On the Dynamite before the one I got to see live, the AEW Tag Team championship changed hands in a pretty exciting triple threat match. The Dynamite I got to see live was a relative clunker with no championships defended or any surprises of any sort. So naturally, it would be the Dynamite after the one I got to see live, AEW debuts the Trios six-man championship that everyone and their mother knew was inevitably going to happen because it was probably in some contract at the inception of the promotion that there would one day have to be a title in which the Young Bucks and Kenny Omega could hold all together.
So no real surprises here, but obviously if there’s any blets involved, it piques my interest because I am a connoisseur of belts awarded to sweaty men for choreographed meat slapping.

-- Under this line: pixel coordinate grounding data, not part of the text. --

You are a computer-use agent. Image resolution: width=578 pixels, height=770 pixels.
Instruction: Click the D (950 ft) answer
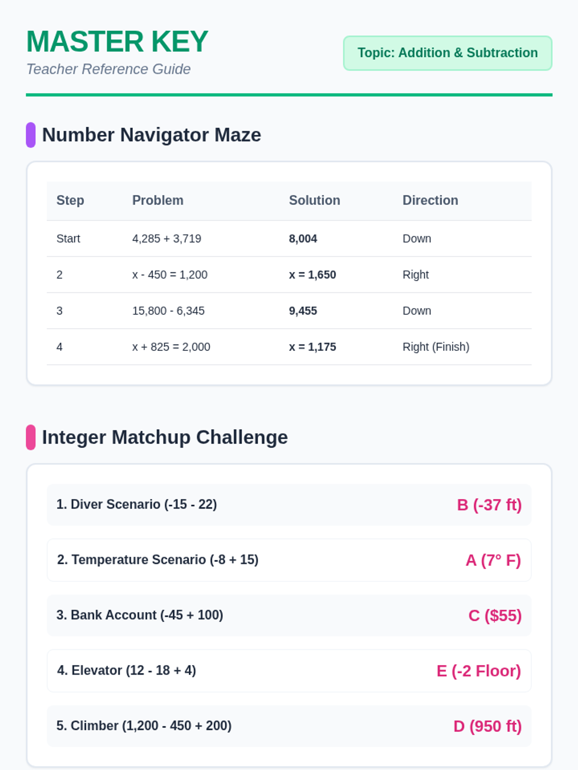coord(487,726)
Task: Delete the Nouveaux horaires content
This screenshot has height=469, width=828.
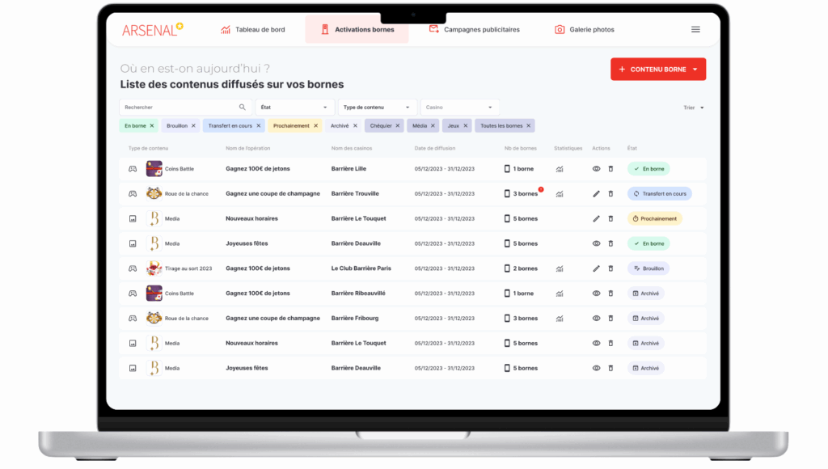Action: tap(610, 218)
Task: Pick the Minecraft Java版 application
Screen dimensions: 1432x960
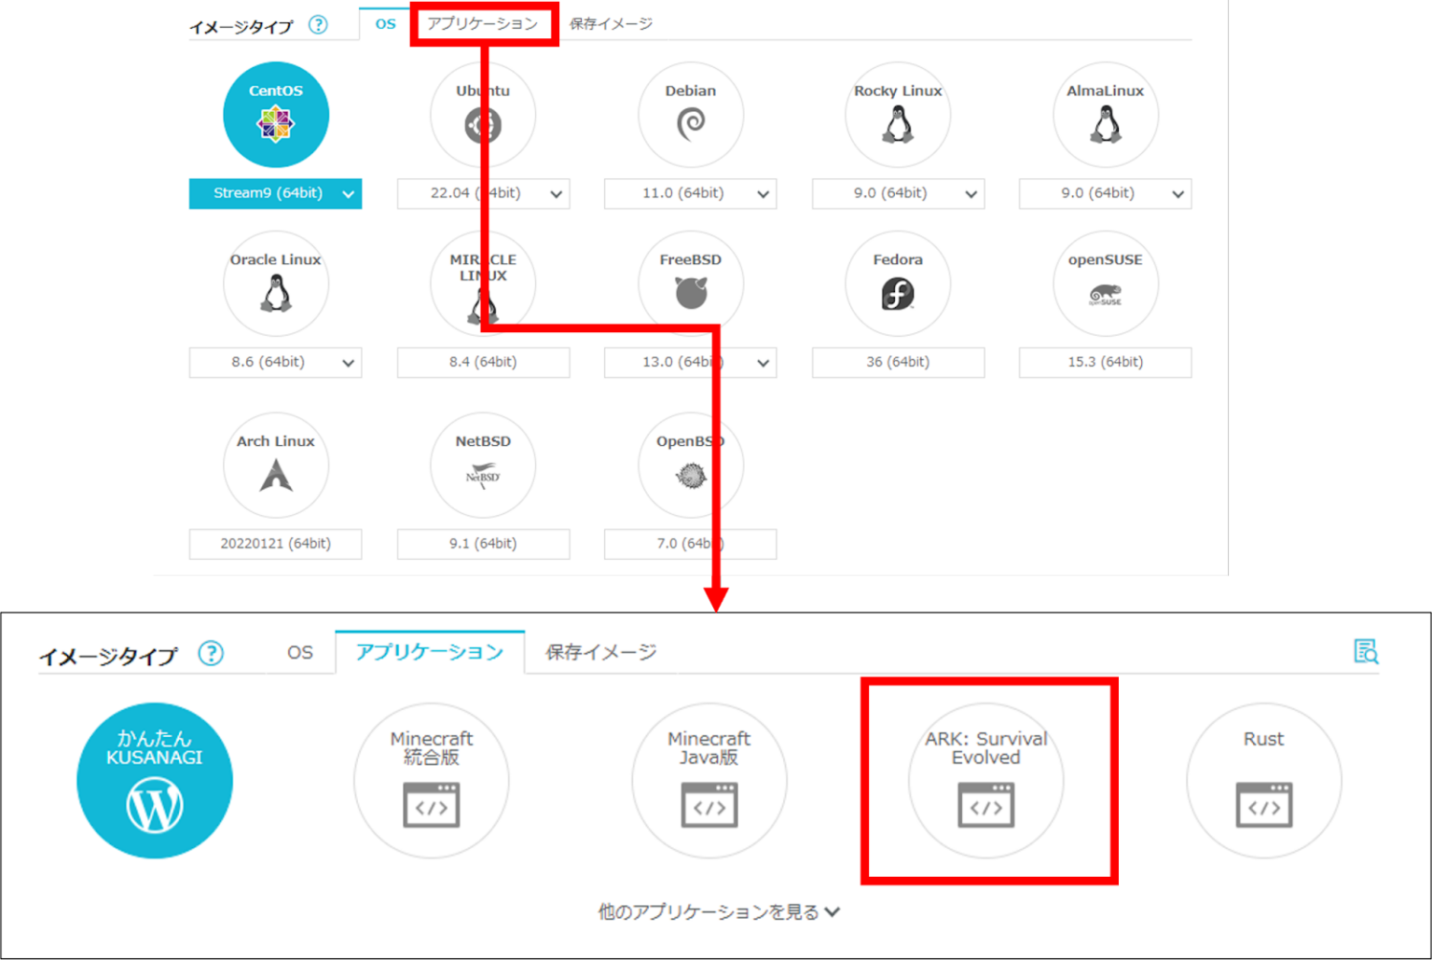Action: point(709,782)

Eventually, AEW would have to unveil some blets that I didn’t think were silly and/or looked crappy enough to warrant me to possibly want one for my collection, even if it meant inflating their general count of blets shown on AEW programming to 28 different blets but considering their roster is like 156 people, they kind of need them, even if they only have three hours of actual television programming to show any of them.

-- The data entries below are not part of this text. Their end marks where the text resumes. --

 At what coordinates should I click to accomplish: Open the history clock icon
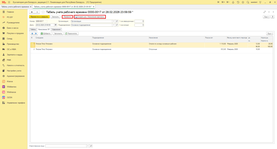(238, 2)
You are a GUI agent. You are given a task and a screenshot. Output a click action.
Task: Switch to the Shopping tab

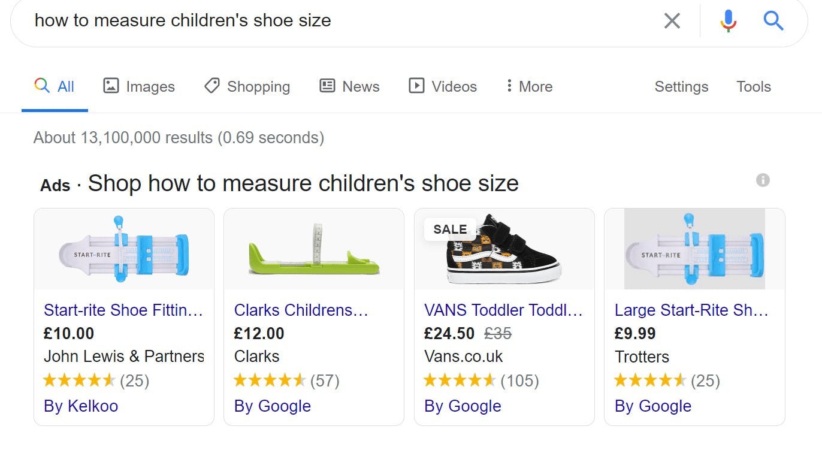click(x=247, y=86)
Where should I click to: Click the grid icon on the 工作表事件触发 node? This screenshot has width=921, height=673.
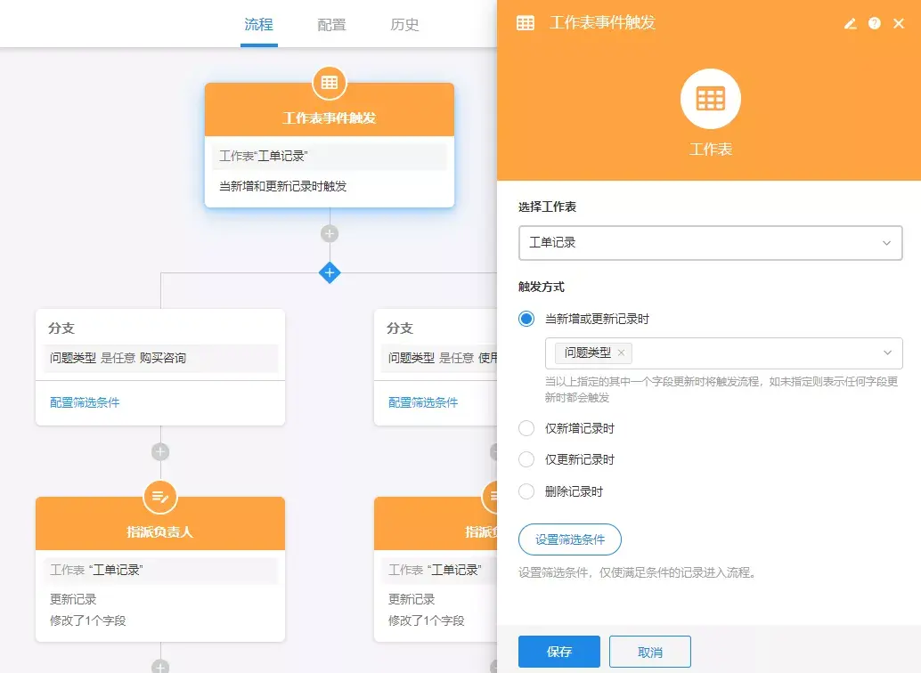[330, 82]
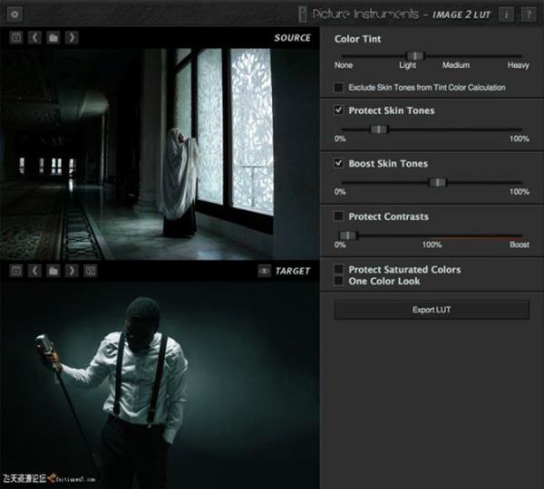Go to next target image
This screenshot has width=544, height=489.
point(72,271)
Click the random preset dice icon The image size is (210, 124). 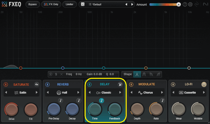pos(83,4)
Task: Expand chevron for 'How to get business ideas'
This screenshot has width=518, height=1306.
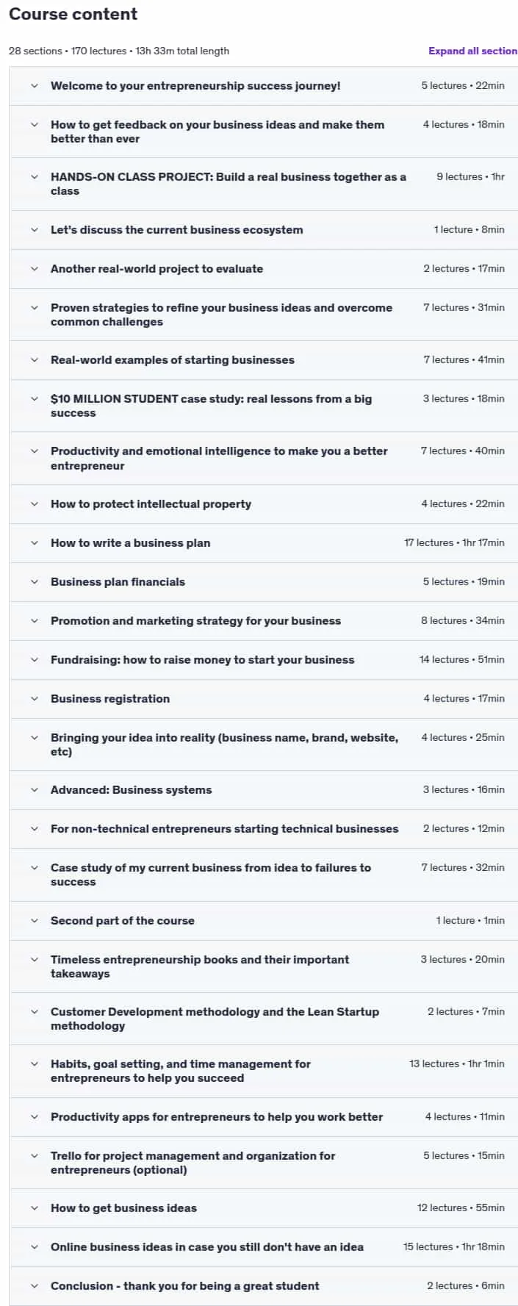Action: (35, 1208)
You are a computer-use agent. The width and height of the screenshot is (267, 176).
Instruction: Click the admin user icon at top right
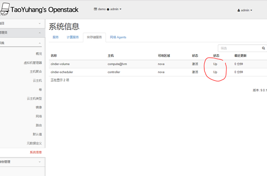pyautogui.click(x=239, y=11)
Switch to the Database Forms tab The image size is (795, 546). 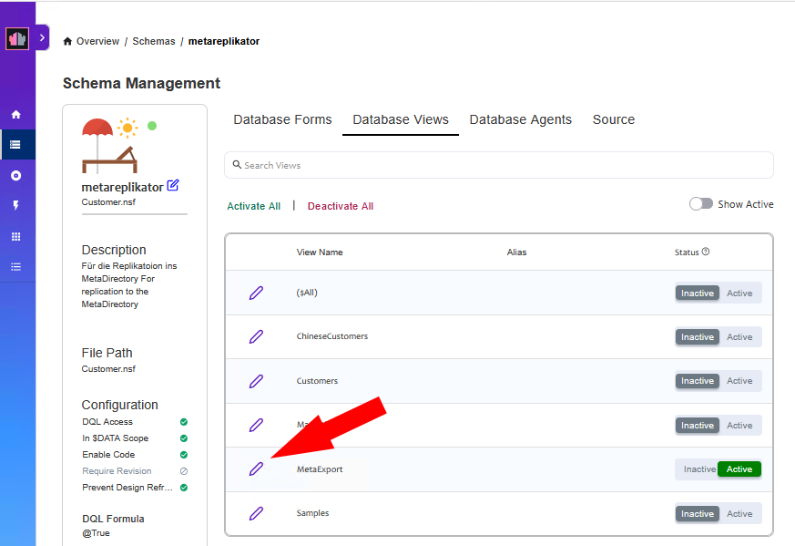pos(282,119)
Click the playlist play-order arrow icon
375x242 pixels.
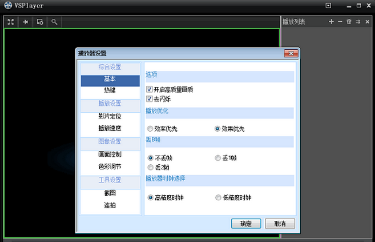(x=358, y=22)
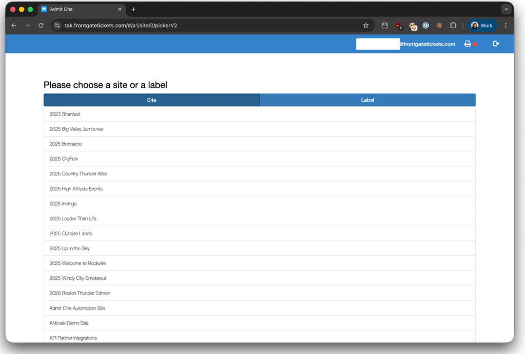
Task: Click the logout icon in header
Action: 496,44
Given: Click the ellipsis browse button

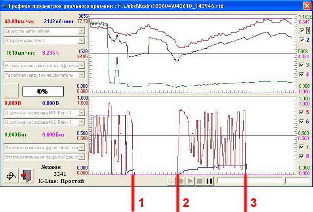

Anyway, the Trios Championship: yeah, not really that impressive, design-wise. Better than Ring of Honor’s Six-Man Tag Championships, but only mostly because gold is nicer looking than silver. Red Leather, the designer of all of AEW’s titles to my understanding, clearly has an aesthetic that harkens from the old NWA/WCW days, and there’s kind of this retro-feel to it that’s kind of cool, but at the same time, it’s basically a massive spooge pattern of swirls and embellishments that don’t really make much sense other than fluff and artificially ornate.
The font selection of World, Trios and Champion looks odd to me, and I think I would’ve went with a sans-serif font, but considering the pattern around the rest of the design, it kind of trapped them into using it. Like, of all of AEW’s native blet designs, I still like the Tag Team ones the most, because it feels bold and modern, but between the All-Atlantic not-Intercontinental, the surprisingly quick redesign of the women’s and the Trios blets, I have a feeling that they’ll nix the only cool blet design in order to be more cohesive aesthetically across the board.
It’s hard to make out the side plates, but it kind of looks like a silhouette of the Young Bucks delivering their 69th superkick of a match. Which means the silhouette in the middle is most definitely Kenny Omega, and it should be of absolutely zero surprise that the side plate design would be of the Bucks and Omega, considering these blets were basically created for them. To some capacity, they’re basically a trio of Taz’s FTW blet during his ECW heyday, where he just introduced his own title and then it somehow made its way into the circulation.
Overall, the design of the blets isn’t horrible, but they’re also not awe-inspiring either. They’re safe and vanilla, but definitely not something I see and think oh shit, I need to get that for the collection. The pattern work will make them extremely hard for Pakistanis to counterfeit, and if AEW wants to actually manufacture and sell replicas, they’ll probably be way too much for what I’d be willing to spend, so all in all, I’d consider this another flop in the blet portfolio of AEW, destined to become lost in the shuffle, and once it’s not being held by a member of the Elite, relegated to being defended on Dark: Elevation.
However, until that happens, there are bound to be some really fun matches to be had while this is in its honeymoon phase. Inevitably, Kenny Omega and the Young Bucks will be Trios champs, and they will collide with Adam Cole, Kyle O’Reilly and Bobby Fish, and that match will undoubtedly be a fun one. Death Triangle and the House of Black will also make for some top tier trios, but once the honeymoon phase is over, it’ll be some rando mish-mashes of singles guys trading the blets around like 1999 WCW all over again.